Wiem że temat był w pewnym stopniu wałkowany ale mam mimo to pewne rozterki. Chciałbym mieć duży dom, chociaż może nie tyle chciałbym duży co taki mi wychodzi. Rysuję sobie (tak wstępnie jeszcze przed architektem) już trzeci tydzień i sam parter wychodzi mi ok. 200 m2, swoją sypialnie chcę mieć na dole, aby na starość nie ganiać po schodach. W związku z tym dochodzi duża łazienka i garderoba. Salon musi być duży bo to jak sama nazwa wskazuje jest to salon, poza tym chcę aby był duży. Może i mógłbym zrobić małą kuchnie z jadalnią, ale sam lubię czasami gotować i dlaczego miałbym to robić w małej skoro w duże jest wygodniej. Użytkowe poddasze, tam będę sypialnie dzieci i ich łazienka, może jakiś pokój gościnny chociaż to niekoniecznie, ale jakoś tą powierzchnie nad parterem trzeba zagospodarować, jakiś pokój hobby. Piwnica musi być koniecznie, może nie pod całym domem ale i tak dodatkowe metry do ogólnego bilansu dochodzą. Zostają pomieszczenia garażowo-gospodarcze, no bo działka duża ( ponad 1 ha) i urządzenia typu kosiarki taczki i inne trzeba gdzieś trzymać.

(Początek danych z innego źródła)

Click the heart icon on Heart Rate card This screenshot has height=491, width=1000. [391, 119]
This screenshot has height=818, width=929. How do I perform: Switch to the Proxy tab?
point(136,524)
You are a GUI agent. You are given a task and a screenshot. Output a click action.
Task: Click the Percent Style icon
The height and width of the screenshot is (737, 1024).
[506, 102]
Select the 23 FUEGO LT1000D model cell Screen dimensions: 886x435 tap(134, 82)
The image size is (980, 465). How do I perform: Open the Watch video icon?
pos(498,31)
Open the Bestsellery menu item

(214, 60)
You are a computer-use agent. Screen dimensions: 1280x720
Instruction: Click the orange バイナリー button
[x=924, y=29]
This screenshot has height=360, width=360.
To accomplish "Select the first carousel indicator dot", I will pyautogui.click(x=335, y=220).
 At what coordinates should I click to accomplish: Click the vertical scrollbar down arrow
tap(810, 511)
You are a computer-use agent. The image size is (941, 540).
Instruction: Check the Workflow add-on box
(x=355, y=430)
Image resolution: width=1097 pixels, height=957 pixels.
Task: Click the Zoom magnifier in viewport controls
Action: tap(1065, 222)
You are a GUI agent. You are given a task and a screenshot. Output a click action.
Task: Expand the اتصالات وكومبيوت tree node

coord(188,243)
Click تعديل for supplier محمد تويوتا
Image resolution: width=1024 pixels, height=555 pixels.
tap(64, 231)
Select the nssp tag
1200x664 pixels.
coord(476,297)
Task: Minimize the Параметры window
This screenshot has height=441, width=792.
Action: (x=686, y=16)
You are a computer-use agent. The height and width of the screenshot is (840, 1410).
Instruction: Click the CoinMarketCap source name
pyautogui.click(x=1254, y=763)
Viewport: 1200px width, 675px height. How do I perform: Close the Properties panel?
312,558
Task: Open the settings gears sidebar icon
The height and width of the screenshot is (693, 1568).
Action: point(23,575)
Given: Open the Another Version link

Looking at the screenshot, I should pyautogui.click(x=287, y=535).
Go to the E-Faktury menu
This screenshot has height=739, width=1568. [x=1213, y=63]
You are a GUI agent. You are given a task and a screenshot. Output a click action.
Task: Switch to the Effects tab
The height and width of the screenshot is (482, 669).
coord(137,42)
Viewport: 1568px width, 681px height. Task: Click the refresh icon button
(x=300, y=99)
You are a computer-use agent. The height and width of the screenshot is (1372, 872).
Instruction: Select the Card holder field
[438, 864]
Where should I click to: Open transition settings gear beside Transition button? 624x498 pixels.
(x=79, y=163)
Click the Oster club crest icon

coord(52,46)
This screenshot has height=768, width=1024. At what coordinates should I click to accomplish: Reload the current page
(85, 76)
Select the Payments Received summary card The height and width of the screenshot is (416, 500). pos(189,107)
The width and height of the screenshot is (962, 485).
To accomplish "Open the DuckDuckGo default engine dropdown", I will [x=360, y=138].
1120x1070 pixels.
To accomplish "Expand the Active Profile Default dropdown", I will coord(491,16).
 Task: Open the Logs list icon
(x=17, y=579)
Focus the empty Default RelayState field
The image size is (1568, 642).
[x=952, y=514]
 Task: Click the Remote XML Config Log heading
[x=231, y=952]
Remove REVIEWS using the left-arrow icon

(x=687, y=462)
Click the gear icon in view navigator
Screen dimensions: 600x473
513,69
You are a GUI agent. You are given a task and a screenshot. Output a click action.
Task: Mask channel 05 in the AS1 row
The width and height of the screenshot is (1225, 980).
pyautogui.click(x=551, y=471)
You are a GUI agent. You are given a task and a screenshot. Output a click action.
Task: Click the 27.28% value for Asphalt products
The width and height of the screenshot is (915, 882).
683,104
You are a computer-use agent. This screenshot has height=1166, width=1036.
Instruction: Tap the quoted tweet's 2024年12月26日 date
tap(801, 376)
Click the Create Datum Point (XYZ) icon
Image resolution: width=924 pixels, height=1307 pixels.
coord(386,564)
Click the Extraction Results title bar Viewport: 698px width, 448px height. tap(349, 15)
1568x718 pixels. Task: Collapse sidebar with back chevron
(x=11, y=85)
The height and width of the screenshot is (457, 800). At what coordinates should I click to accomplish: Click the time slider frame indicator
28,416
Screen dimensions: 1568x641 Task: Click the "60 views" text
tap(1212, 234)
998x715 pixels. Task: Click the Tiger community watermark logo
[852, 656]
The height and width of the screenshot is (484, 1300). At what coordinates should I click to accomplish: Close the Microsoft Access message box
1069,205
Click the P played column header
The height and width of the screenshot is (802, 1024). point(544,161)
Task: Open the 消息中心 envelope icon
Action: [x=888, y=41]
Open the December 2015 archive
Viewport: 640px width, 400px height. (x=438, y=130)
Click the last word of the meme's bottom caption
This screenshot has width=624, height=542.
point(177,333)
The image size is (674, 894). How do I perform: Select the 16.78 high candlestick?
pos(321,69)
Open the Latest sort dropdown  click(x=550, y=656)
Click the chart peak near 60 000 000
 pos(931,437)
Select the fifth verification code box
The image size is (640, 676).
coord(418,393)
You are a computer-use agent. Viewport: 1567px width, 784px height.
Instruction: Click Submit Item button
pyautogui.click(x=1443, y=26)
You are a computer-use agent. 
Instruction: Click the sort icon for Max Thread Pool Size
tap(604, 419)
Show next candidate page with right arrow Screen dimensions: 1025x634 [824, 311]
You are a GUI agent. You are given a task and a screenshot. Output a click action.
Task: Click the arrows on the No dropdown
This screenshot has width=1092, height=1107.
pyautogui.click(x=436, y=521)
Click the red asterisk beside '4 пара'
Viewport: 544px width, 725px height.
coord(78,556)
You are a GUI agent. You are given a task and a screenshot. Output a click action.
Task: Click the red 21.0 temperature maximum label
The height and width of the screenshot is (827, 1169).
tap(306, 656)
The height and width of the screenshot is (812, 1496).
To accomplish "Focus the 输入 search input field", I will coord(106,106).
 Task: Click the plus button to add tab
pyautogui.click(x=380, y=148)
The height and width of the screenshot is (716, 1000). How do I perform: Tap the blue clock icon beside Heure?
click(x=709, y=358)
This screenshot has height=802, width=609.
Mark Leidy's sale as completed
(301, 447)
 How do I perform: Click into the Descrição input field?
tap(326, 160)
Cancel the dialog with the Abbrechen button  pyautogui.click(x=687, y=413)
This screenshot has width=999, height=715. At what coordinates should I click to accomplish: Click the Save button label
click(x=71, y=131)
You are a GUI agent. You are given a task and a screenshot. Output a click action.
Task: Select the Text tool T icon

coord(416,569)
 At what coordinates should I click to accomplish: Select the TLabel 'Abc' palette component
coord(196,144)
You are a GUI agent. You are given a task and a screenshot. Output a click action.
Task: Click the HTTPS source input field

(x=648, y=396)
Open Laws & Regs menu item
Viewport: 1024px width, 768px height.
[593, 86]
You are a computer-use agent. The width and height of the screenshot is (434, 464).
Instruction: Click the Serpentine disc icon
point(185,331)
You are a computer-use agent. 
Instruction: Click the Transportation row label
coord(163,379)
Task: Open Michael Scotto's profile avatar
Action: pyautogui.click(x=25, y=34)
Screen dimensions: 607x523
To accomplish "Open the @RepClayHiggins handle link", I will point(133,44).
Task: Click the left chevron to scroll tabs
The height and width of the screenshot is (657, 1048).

Sumując tak z grubsza wychodzi ok. 500m2 i teraz zadaję sobie pytanie co będzie za paręnaście lat, gdy dzieci pójdą swoją drogą, my na emeryturze, dom wielki i trzeba go jakoś utrzymać. Jak wybrać złoty środek ?
Teraz zdecydowanie jestem za dużym domem, potem taki duży mi nie potrzebny ani nie wiem czy mnie będzie na niego stać, przecież trzeba go ogrzewać, remontować, dochodzą strachy o podatku katastralnym. I bądź tu mądry.